On the way into ВДНХ you can’t miss the Cosmological Museum and the 100m high titanium-clad monument to Soviet prowess in space. Built in 1964 to commemorate the Soviet-first wih Sputnik, it’s the first thing you see when you emerge from the ВДНХ metro station.
As I was leaving ВДНХ, happy on Мед Meade, guitar in the backpack. I walked past the entrance to the temporary Euro 2012 fan zone complex. Out the front young women in prerequisite tight-fitting Russian football outfits were trying to get the crowds to enter. Enthusiasm had waned since Russia was ejected after losing to Greece. I went over to ask them to take a photo of me in front of the fan zone just for a laugh. They then insisted that a few of them jump in the photo with me. I wasn’t objecting!

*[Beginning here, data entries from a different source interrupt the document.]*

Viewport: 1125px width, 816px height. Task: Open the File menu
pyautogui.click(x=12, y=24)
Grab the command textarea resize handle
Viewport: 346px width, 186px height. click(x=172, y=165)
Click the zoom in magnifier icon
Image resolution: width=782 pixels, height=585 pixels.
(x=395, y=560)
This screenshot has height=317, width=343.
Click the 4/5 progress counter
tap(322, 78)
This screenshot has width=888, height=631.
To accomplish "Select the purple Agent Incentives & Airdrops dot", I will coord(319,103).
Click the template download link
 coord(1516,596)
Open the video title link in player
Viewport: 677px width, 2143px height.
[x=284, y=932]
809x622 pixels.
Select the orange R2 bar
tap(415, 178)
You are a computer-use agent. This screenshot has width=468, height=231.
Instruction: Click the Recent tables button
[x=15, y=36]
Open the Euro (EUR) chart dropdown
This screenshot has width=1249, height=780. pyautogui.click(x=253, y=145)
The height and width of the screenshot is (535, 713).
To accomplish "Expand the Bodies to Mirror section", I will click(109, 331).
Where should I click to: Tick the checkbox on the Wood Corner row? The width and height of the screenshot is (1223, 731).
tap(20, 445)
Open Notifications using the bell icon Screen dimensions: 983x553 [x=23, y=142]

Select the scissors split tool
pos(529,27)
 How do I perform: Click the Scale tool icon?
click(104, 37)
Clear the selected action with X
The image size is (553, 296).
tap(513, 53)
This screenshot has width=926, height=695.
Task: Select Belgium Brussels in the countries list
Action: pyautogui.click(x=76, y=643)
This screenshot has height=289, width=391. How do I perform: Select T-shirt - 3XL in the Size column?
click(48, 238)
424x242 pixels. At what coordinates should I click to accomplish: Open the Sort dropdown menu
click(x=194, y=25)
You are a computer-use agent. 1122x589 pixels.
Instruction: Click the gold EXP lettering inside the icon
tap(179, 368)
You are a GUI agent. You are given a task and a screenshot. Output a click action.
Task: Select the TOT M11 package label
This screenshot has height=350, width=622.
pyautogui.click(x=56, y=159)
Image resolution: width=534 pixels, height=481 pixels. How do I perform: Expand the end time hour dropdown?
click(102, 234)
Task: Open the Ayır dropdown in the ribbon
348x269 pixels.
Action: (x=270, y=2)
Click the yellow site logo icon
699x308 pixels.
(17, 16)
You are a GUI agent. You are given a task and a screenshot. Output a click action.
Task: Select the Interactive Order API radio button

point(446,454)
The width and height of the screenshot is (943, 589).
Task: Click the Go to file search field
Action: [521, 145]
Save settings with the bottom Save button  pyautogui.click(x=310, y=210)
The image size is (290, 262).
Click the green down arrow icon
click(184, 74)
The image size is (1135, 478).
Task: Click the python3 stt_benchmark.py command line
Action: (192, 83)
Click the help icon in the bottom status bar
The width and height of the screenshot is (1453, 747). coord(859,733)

The carnival atmosphere was palpable. I came upon a small muscle man with a makeshift chin up bar erected and a huge crowd gathered. After finally finding someone who spoke English and who knew what the game was all about, I learnt that the man was challenging people to hang from the bars with whatever grip they preferred for longer than 1 minute nineteen seconds. The bar was fairly thick and was like a barrel in that it rotated. I didn’t give it a go but apparently you paid a small amount in the hope of bearing his record. He had a little portable PA on his belt and he stood spruiking quite proudly in his gym suit. Every now and then he’d stand up on the chair under the bar and demonstrate the favoured under arm grip in which he kept his arms bent and the top of his wrists beat over the top of the bar. All that was missing was the snake oil.